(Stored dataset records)
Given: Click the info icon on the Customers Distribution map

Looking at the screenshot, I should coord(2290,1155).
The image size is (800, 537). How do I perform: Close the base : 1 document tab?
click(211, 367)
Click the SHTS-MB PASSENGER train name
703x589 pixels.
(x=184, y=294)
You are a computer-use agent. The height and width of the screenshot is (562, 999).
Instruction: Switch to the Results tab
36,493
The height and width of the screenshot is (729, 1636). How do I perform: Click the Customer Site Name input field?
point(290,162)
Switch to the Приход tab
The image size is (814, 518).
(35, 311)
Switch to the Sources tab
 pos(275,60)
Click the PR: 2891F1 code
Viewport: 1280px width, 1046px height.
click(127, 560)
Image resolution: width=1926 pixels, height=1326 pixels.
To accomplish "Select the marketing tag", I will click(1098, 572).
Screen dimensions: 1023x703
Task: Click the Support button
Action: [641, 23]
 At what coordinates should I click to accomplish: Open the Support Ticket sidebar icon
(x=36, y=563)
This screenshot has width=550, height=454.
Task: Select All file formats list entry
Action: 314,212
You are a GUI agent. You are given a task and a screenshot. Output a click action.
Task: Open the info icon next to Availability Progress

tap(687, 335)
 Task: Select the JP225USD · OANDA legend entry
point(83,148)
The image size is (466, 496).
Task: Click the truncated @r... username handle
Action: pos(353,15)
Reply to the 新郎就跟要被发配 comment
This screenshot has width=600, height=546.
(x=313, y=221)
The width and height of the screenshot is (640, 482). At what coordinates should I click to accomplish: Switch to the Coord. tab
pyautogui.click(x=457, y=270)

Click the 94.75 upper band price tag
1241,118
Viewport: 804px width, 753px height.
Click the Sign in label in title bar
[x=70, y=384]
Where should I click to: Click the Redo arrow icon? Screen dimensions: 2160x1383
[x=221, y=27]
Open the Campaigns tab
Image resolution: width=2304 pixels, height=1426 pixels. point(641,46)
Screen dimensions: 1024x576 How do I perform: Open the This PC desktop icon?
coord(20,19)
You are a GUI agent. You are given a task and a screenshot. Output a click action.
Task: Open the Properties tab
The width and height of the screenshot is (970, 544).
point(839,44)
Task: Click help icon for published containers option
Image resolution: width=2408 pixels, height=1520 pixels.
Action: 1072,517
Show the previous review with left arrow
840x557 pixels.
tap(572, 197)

**AIM OF THE EXERCISE:**
Turn the records into a JSON list of strings, one string per line, from the first line through the line containing "(x=184, y=294)", including both, and skip any blank lines.

**EXERCISE OUTPUT:**
[
  "Given: Click the info icon on the Customers Distribution map",
  "Looking at the screenshot, I should coord(2290,1155).",
  "The image size is (800, 537). How do I perform: Close the base : 1 document tab?",
  "click(211, 367)",
  "Click the SHTS-MB PASSENGER train name",
  "703x589 pixels.",
  "(x=184, y=294)"
]